Gentile da Fabriano show opens

| Fri, 04/21/2006 - 06:01

A show bringing the work of pre-Renaissance master Gentile da Fabriano back to his home town for the first time in centuries was inaugurated Thursday by Italian President Carlo Azeglio Ciampi.

Organisers have managed to put together the biggest-ever collection of works, 32, by an artist who is also sadly famous for the number of his works which have been lost. Another 100 pieces will frame those of the master from the east-central Marche region, highlighting Gentile's influence on other major artists of his time, working in a pre-Renaissance idiom called International Gothic.

Some of these are real heavyweights like Masaccio, the young artist who helped kickstart the Renaissance in Florence, at least as far as painting was concerned. Curator Lorenza Mochi Onori, the Marche art superintendent who put the show together with Gentile experts like Keith Christiansen of the United States, said the works would highlight how the artist, with his arts-and-all court portraiture and sublime devotional work, was "at once intensely realistic and intensely religious".

She further credited Gentile with being "the first really important landscape painter, an extraordinary student of light and natural phenomena". Seventy-three of the works in the show have come from Italy, 15 from the United States, eight from France, three each from Germany and Britain, two from Austria and one from the Czech Republic.

The exhibition traces the development of Gentile's art over the course of his life (1370-1427) and shows how he managed to obtain major commissions from all the leading courts in northern Italy.
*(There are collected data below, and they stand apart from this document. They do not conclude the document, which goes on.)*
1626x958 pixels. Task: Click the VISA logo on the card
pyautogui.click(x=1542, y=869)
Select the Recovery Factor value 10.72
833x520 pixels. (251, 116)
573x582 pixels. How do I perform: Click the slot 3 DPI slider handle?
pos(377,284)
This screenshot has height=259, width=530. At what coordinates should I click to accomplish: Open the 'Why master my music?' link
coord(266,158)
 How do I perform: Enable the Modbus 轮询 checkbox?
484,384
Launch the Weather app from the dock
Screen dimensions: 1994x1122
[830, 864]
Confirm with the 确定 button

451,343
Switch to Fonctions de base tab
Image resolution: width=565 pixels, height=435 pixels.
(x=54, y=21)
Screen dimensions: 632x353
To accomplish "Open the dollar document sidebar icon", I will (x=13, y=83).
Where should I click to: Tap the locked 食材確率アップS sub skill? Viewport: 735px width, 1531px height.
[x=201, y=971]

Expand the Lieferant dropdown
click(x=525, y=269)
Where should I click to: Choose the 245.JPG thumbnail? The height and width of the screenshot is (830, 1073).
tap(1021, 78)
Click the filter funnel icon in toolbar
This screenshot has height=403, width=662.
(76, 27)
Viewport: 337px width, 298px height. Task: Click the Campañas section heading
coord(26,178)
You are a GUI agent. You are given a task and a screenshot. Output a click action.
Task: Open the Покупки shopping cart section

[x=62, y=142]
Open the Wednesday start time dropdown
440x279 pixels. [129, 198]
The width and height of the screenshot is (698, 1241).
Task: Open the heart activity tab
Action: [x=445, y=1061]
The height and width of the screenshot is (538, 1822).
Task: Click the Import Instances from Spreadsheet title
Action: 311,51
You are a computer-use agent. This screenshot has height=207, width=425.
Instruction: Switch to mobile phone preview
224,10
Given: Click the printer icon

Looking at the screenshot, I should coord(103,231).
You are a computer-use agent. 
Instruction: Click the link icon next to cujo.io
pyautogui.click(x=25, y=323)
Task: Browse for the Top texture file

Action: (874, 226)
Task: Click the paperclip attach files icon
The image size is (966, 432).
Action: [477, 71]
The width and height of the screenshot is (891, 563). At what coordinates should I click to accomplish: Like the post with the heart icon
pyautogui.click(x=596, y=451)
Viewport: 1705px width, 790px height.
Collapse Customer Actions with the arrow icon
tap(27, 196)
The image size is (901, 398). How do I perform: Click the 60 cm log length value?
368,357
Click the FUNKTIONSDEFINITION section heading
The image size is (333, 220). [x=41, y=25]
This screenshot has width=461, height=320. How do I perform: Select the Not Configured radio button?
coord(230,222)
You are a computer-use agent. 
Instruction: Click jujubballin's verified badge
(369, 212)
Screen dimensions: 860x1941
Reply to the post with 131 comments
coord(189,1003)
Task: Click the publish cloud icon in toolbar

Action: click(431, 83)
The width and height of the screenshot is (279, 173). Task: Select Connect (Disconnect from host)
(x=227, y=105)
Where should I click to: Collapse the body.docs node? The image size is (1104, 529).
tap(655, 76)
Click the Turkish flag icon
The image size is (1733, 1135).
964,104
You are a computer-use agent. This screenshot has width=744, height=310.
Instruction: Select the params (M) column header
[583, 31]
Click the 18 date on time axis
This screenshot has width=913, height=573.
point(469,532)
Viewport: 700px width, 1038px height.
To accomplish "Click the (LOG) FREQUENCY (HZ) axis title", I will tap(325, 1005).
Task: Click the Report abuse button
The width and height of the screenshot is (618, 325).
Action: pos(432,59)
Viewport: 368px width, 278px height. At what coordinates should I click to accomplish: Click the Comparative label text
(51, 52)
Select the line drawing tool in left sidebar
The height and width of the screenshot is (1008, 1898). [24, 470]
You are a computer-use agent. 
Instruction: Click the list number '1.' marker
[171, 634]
Originally named Gentile di Niccolo' di Giovanni di
Massio, Gentile da Fabriano was hailed as one of the greatest artists of his day but most of the work which created his contemporary reputation has disappeared.

Some of the most highly praised were two frescos: in the Doges' Palace in Venice (1408) and St John Lateran in Rome (1427).

Gentile also worked in Florence, Siena, and Orvieto.

His most famous surviving work is an altarpiece, the Adoration of the Magi (Uffizi, Florence, 1423), painted for the church of Santa Trinita' in Florence. Many art critics say this alone allows him to vie with the sculptor Lorenzo Ghiberti as Italy's greatest
International Gothic artist. It has been celebrated for its decorative majesty and naturalistic light effects.

Gentile influenced his assistant in Venice Pisanello, his collaborator in Florence Jacopo Bellini, and Fra Angelico, widely regarded as his heir. Before the show at a former church hospice in Fabriano, no painting by the city's most famous son had ever hung there.

"Gentile is Fabriano's most illustrious citizen and yet none of his works have remained in Fabriano," noted local household-appliance mogul Francesco Merloni, the main sponsor of the show. In tandem with the Fabriano show, four other exhibitions in other Marche towns will shed light on sculpture and other artistic developments during Gentile's time.

Gentile da Fabriano And The Other Renaissance runs from April 21 to July 23.